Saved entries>
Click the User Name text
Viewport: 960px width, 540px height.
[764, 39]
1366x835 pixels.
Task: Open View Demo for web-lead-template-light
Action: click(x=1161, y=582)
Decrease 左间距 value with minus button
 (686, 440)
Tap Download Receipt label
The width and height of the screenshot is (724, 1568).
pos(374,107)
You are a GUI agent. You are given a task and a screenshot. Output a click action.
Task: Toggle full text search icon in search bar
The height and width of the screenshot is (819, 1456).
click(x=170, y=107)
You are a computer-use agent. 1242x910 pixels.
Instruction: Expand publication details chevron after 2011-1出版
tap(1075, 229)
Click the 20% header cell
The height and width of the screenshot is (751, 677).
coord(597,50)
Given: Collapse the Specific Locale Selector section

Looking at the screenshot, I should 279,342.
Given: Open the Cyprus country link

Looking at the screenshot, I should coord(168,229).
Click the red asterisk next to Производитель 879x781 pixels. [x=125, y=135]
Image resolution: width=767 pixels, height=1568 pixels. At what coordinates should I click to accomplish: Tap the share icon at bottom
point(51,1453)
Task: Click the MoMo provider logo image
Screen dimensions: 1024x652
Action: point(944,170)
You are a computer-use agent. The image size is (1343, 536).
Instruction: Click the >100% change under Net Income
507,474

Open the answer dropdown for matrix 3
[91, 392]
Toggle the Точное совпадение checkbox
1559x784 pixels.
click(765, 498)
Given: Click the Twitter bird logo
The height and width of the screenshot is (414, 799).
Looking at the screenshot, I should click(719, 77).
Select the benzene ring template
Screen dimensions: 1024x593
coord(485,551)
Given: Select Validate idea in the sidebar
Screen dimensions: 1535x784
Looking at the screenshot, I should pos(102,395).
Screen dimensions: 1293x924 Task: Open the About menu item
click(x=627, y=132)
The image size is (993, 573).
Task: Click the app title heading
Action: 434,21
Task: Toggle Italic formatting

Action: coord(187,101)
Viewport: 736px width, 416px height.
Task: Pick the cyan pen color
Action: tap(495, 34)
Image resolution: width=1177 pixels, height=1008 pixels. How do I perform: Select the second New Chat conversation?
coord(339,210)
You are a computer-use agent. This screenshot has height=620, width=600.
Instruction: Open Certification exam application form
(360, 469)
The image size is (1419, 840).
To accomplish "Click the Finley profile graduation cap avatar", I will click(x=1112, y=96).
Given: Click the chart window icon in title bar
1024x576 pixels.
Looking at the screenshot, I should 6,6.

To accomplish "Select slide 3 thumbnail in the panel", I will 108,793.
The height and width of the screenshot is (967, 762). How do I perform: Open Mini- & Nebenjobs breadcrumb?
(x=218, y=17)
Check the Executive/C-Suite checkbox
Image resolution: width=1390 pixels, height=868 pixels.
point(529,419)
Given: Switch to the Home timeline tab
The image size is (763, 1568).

WHAT YOU NEED TO DO> When a line among the entries contains "computer", pull that line out.

WORKED SOLUTION>
You are a computer-use agent. 1242x910 pixels.
You are a computer-use agent. The image size is (1343, 536).
You are a computer-use agent. This screenshot has height=620, width=600.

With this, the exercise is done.